SC – Le fait de parler de transition signifie-t-il que vous ne seriez pas révolutionnaire, l’idée de transition pouvant laisser croire à un changement généré par des réformes, loin d’une rupture à laquelle le discours révolutionnaire nous avait habitués ?

RK – Au contraire, tout cela va supposer des ruptures. Sortir des énergies fossiles vient heurter de plein fouet les intérêts privés organisés à l’échelle mondiale (multinationales, hedge funds) qui spéculent autour de l’exploitation de ces sources d’énergie. Si on décide de sortir de ce modèle productif basé sur les énergies fossiles, ce qui est beaucoup plus sérieux que ce que l’on a discuté à COP21, il va falloir affronter des intérêts qui sont très solidement constitués. Ça, c’est ce que j’appelle une révolution ! Ça suppose des affrontements pas forcément violents, pas forcément armés, avec des intérêts constitués puissants qui ne vont pas se laisser facilement déposséder. La révolution n’est pas un but en soi. Encore une fois, la révolution, cela consiste à dire que si l’on veut sortir d’une situation figée autour de laquelle sont consolidés les intérêts du 1 % par exemple, cela ne va pas se faire dans le pacifisme le plus total car tout cela implique des rapports de force, une accélération des mobilisations sociales, et sans doute des blocages. Quoi qu’il en soit, au sortir du XXe siècle, le mot révolution ne peut plus vouloir dire le grand soir. On est tous d’accord pour dire qu’il n’y aura pas un moment où quelque chose surviendra et qui nous fera entrer définitivement dans une espèce d’avenir radieux, ne serait-ce que parce que même si le grand soir arrivait, il y aurait des phénomènes de réversibilité qui peuvent nous ramener à une situation antérieure. En somme, on est sorti d’une conception de la révolution qui était celle d’un avenir radieux, mais cela ne suppose pas l’impossibilité de phénomènes d’accélération et des affrontements avec les milieux constitués qui ont intérêt à ce que rien ne change.

  1. Stéphane Chalifour est professeur de sociologie au Collège Lionel-Groulx.
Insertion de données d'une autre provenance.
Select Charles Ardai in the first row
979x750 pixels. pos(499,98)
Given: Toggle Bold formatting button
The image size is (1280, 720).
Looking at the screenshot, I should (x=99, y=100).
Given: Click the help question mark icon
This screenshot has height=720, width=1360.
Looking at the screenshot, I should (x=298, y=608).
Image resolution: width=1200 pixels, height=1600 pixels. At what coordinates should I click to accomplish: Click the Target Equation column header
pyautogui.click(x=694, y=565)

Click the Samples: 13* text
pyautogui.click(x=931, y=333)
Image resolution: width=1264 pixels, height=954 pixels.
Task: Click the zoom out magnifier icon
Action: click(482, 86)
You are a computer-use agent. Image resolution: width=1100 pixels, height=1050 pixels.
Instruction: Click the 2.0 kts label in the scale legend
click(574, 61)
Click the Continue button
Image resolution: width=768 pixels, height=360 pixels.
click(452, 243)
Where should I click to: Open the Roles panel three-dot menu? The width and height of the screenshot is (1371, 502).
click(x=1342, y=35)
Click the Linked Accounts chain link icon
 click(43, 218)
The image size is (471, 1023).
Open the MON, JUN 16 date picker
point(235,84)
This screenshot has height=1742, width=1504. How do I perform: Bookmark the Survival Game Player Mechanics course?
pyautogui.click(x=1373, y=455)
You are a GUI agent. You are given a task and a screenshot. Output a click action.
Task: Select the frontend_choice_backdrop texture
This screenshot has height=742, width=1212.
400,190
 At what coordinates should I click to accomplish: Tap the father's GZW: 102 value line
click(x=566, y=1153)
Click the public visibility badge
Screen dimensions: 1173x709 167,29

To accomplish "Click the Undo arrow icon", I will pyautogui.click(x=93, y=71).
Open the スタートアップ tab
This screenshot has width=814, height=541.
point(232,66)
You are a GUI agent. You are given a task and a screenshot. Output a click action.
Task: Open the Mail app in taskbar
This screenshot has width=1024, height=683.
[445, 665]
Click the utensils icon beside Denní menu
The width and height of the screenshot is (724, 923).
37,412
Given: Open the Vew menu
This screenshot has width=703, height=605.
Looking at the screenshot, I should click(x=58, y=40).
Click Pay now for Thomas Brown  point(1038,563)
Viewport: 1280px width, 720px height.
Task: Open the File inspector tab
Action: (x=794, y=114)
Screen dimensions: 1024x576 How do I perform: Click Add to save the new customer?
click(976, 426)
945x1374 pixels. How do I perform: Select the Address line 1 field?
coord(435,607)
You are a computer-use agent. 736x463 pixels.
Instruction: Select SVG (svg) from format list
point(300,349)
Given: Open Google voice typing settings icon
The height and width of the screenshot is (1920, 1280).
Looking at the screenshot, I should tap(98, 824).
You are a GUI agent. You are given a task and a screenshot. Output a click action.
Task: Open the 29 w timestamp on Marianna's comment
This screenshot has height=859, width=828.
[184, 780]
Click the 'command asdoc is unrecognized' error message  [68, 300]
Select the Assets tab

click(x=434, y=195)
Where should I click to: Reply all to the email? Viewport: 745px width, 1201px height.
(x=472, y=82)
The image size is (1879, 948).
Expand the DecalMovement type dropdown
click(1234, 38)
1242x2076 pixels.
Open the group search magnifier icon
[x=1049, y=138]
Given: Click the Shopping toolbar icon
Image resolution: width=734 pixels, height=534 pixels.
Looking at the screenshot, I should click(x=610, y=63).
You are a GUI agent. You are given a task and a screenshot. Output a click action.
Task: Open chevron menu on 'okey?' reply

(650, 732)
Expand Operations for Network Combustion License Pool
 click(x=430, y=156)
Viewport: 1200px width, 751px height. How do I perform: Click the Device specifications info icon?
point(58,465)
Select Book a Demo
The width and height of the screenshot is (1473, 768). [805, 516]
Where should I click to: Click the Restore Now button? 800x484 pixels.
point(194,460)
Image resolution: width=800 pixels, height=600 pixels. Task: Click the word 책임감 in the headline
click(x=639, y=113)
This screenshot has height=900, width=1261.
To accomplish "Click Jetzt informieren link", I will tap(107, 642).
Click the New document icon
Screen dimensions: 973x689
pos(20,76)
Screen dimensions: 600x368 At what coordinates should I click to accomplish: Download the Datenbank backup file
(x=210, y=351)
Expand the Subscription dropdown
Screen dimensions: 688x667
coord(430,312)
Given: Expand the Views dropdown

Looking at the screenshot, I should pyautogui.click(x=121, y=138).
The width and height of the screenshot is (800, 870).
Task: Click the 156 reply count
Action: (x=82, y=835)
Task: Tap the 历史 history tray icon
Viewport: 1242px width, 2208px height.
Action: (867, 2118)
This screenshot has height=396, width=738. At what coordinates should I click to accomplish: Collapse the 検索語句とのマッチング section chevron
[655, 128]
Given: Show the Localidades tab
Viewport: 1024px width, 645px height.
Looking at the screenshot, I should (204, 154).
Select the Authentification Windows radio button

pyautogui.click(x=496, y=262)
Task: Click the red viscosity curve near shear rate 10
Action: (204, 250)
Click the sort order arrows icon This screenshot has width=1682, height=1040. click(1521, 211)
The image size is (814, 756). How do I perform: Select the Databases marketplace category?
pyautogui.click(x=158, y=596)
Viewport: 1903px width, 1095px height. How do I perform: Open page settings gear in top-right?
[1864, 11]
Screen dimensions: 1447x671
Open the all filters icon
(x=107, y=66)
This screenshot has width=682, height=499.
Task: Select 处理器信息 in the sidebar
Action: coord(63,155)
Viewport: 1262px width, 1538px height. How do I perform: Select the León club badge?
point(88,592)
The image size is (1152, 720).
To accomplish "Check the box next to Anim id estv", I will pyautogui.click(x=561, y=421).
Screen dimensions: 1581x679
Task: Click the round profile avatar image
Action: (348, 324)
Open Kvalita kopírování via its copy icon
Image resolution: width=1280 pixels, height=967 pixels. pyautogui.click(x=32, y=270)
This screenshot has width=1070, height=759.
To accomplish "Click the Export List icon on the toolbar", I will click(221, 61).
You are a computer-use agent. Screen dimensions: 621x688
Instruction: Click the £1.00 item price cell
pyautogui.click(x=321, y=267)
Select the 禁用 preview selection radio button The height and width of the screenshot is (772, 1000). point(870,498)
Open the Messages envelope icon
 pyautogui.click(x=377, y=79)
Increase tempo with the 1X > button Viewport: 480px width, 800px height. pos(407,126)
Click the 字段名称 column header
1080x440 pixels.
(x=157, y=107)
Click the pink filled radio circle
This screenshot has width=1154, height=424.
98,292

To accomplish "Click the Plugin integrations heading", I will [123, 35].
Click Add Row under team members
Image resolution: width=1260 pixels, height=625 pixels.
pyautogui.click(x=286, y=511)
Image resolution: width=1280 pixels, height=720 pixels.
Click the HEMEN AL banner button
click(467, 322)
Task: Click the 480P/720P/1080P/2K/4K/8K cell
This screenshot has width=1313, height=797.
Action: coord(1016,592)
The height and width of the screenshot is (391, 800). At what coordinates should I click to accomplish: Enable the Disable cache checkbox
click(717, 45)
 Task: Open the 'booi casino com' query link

  2. Razmig Keucheyan, Hémisphère gauche. Une cartographie des nouvelles pensées critiques, Montréal, Lux, 2010.
  3. Razmig Keucheyan, La nature est un champ de bataille. Essai d’écologie politique, Paris, Zones, 2014.
  4. Catherine Colliot-Thélène, La démocratie sans « démos », Paris, PUF, 2011.
  5. Bernard Manin, Principes du gouvernement représentatif, Paris, Flammarion, 1996.
  6. Keucheyan, La nature est un champ de bataille, op. cit.